The Bollingen Prize is awarded every two years by the Beinecke Rare Book and Manuscript Library of Yale University.
The 2023 Prize was awarded to Joy Harjo for her book Weaving Sundown in a Scarlet Light: Fifty Poems for Fifty Years and for her lifetime achievement in and contributions to American poetry. (Yale Library, 2023)
At dawn the panther of the heavens peers over the edge of the world.
She hears the stars gossip with the sun, sees the moon washing her lean
darkness with water electrified by prayers. All over the world there are those
who can’t sleep, those who never awaken.
My granddaughter sleeps on the breast of her mother with milk on
her mouth. A fly contemplates the sweetness of lactose.

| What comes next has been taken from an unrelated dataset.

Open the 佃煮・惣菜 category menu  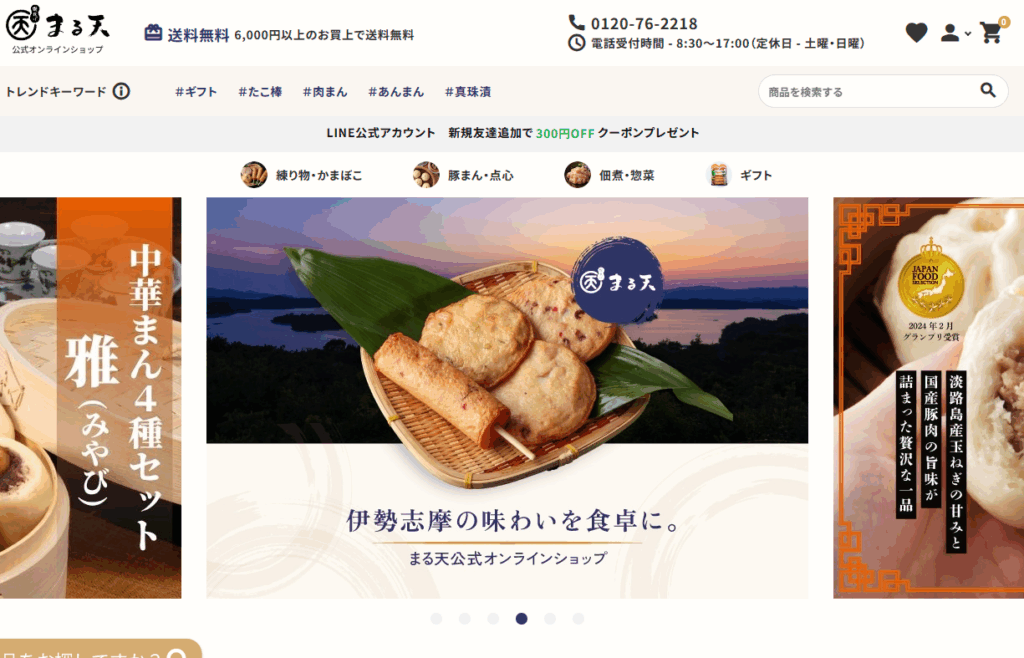point(609,175)
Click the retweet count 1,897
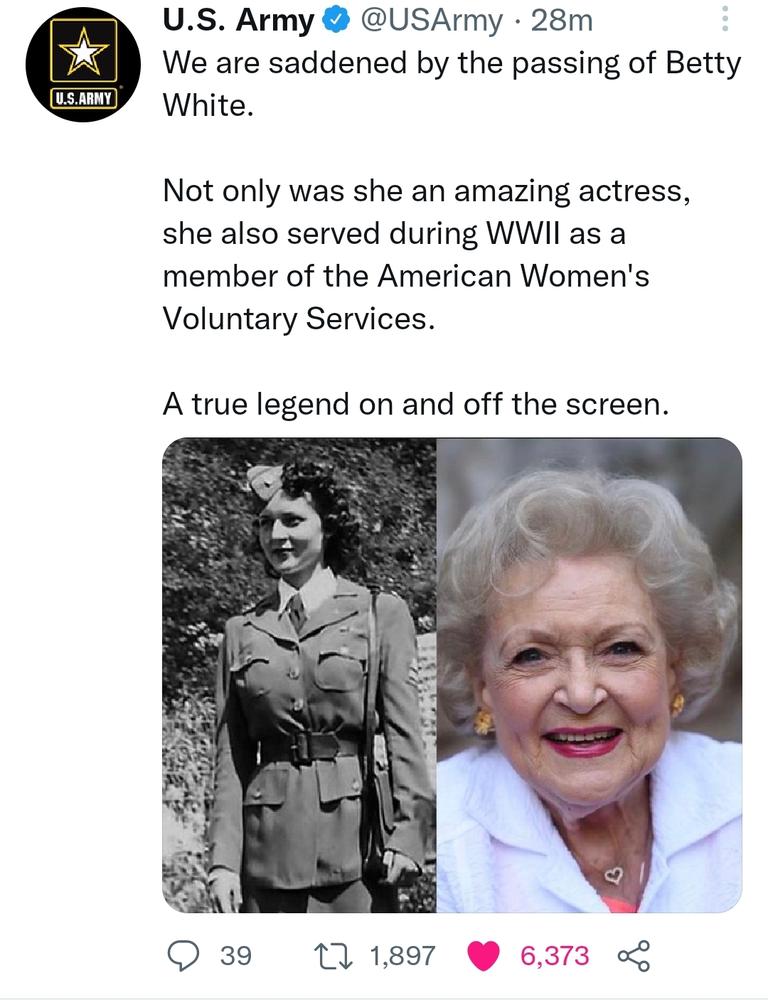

Her father is wrapped in the blanket of nightmares. For safety he
approaches the red hills near Thoreau. They recognize him and sing for
him.
Her mother has business in the house of chaos. She is a prophet dis-
guised as a young mother who is looking for a job. She appears at the
door of my dreams and we put the house back together.
Panther watches as human and animal souls are lifted to the heavens by
rain clouds to partake of songs of beautiful thunder.

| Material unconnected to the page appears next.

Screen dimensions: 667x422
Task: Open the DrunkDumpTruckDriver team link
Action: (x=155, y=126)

Others are led by deer and antelope in the wistful hours to the vil-
lages of their ancestors. There they eat cornmeal cooked with berries
that stain their lips with purple while the tree of life flickers in the sun.
It’s October, though the season before dawn is always winter. On the
city streets of this desert town lit by chemical yellow travelers
search for home.
Some have been drinking and intimate with strangers. Others are
escapees from the night shift, sip lukewarm coffee, shift gears to the
other side of darkness.
One woman stops at a red light, turns over a worn tape to the last
chorus of a whispery blues. She has decided to live another day.
The stars take notice, as do the half-asleep flowers, prickly pear and
chinaberry tree who drink exhaust into their roots, into the earth.
She guns the light to home where her children are asleep and may
never know she ever left. That their fate took a turn in the land of
nightmares toward the sun may be untouchable knowledge.
It is a sweet sound.
The panther relative yawns and puts her head between her paws.
She dreams of the house of panthers and the seven steps to grace.